▶ _Provided passage_:
++++++++

The Knowledge Management Suite for SharePoint 2010 offers rule-based content classification with support for several different rule-based engines. Currently implemented and available out-of-the-box is a classification rule engine, that is based on logical expressions of terms described here. Please note: If another engine is used, other rules could be operated (see vendor documentation for this).
Clasification Rules
Classification rules are managed in the Term Store Manager extension (see above). A rule describes a term and forms a logical expression, that gives true or false when applied to a SharePoint item or document. In case of true, the item or document is classified with the tag / term, that is related to the rule. Please note, that in case a rule is defined, the term name and synonyms are not used anymore. Please use the auto-generate rule feature to create a rule from existing term names and synonyms on the fly as a starting point. The auto-generated rule is the rule, that is used in case no rule is specified (empty field). In this case the term name and the synonyms are joined by the OR operator.
Generally a rule is broken up into terms and operators and can use grouping.
Basic Terms
There are two types of terms: Single Terms and Phrases. A Single Term is a single word such as "Marketing" or "Sales". Terms are not case sensitive. A Phrase is a group of words surrounded by double quotes such as "Email Marketing". Multiple terms can be combined together with Boolean operators to form a more complex rule(see below).
Advanced Terms
Terms can be simple valid REGEX expressions without any parentheses. REGEX expressions have to be surrounded by double quotes. See here for more information about REGEX.
Boolean Operators
Boolean operators allow terms to be combined through logic operators. We support AND, OR, and NOT as Boolean operators (Note: Boolean operators must be ALL CAPS).
OR
The OR operator links two terms and finds a matching document if either of the terms exist in a document. This is equivalent to a union using sets. To tag documents that contain either "Sales" or just "Email Marketing" use the rule: "Email Marketing" OR sales.

++++++++

▶ _Written problem 1_:
Summarize the SharePoint classification rules text in two sentences.
▶ _Written problem 2_:
Resume the SharePoint classification rules text after its final sentence and keep writing it.

▶ _Source material_:
++++++++

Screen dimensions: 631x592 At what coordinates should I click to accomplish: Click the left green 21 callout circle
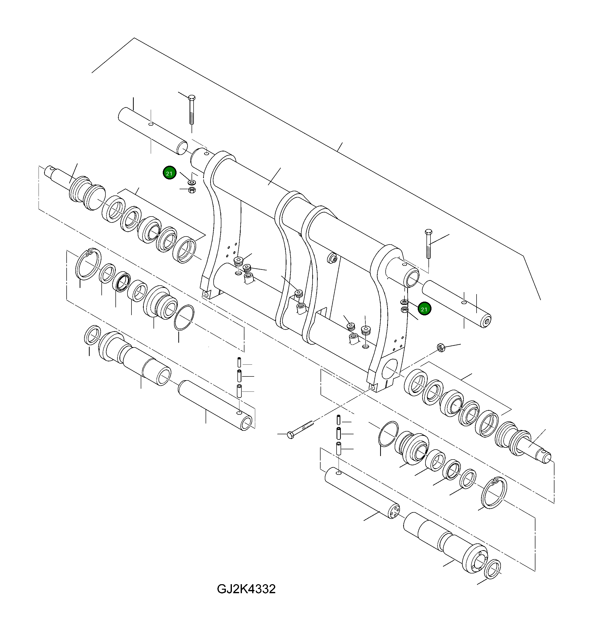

++++++++

▶ _Right answer 1_:
The Knowledge Management Suite for SharePoint 2010 classifies content with rules, each a logical expression that tags an item or document with its related term when it evaluates to true. If no rule is given, the term name and synonyms joined by OR serve as the rule, and rules are built from single terms, quoted phrases, or simple quoted REGEX expressions without parentheses, linked by the all-caps Boolean operators AND, OR, and NOT.

▶ _Right answer 2_:
AND
The AND operator matches documents where both terms exist anywhere in the text. This is equivalent to an intersection using sets. To tag documents that contain "Email Marketing" and "Direct Marketing" use the rule: "Email Marketing" AND "Direct Marketing"
NOT
The NOT operator excludes documents that contain the term after NOT. This is equivalent to a difference using sets. To tag documents that contain "Email Marketing" but not "Direct Marketing" use the rule: "email marketing" AND NOT "direct marketing". Please note, that the NOT operator cannot be used without other operators.
Grouping
We support using parentheses to group rules to form sub rules. This can be very useful if you want to control the boolean logic for a rule. To search for either "Email Marketing" or "Direct Marketing" "Sales" use the rule: ("Email Marketing" OR "Direct Marketing") AND "Sales". This eliminates any confusion and makes sure, that "Sales" must exist and either term "Email Marketing" or "Direct Marketing" may exist.
Please note that nested parentheses are not allowed in the current version.
Samples of valid rules
("Email Marketing" OR "Direct Marketing") AND "Sales"
("Email Marketing" OR "Direct Marketing") AND Sales
("Email Marketing" OR "Direct Marketing") NOT Sales
("Email Marketing" OR "Direct Marketing") AND (NOT Sales)
("Email Marketing" OR "Direct Marketing") AND NOT Sales
(Email) AND (Marketing)
Email and Marketing
"email marketing" NOT "direct marketing"
(".+marketing" OR Direct Marketing)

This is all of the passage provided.